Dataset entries
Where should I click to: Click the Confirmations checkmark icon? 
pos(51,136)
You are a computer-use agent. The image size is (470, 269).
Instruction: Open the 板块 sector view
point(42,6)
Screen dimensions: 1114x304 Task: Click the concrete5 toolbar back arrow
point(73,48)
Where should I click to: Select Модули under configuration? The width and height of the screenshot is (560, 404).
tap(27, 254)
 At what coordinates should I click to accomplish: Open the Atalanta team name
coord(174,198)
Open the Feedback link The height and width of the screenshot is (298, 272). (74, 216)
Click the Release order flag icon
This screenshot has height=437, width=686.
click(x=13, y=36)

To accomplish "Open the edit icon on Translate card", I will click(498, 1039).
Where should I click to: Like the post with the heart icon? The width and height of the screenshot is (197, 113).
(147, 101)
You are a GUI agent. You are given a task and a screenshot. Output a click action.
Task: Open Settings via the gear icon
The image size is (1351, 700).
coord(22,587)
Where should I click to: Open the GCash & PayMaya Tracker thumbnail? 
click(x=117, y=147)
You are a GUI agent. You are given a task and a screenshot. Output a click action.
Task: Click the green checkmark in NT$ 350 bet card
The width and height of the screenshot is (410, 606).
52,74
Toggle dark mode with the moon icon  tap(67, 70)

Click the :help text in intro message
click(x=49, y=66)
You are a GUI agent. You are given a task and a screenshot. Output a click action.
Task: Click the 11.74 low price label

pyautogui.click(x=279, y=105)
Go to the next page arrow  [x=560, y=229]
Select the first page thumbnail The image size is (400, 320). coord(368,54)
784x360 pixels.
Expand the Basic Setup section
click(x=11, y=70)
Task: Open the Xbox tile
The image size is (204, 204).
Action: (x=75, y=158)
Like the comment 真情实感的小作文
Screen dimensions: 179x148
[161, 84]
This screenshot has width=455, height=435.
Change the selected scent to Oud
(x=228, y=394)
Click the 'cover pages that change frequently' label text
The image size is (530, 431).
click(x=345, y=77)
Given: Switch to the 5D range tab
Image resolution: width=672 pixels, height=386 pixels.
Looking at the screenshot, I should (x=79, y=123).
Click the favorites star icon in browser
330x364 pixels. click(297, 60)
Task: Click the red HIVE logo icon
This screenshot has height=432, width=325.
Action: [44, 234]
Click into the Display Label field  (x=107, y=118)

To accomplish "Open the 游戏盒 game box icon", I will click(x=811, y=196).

Task instructions — In the entries above, copy each line that contains the string "will".

Problem solution —
To accomplish "Open the edit icon on Translate card", I will click(498, 1039).
To accomplish "Open the 游戏盒 game box icon", I will click(x=811, y=196).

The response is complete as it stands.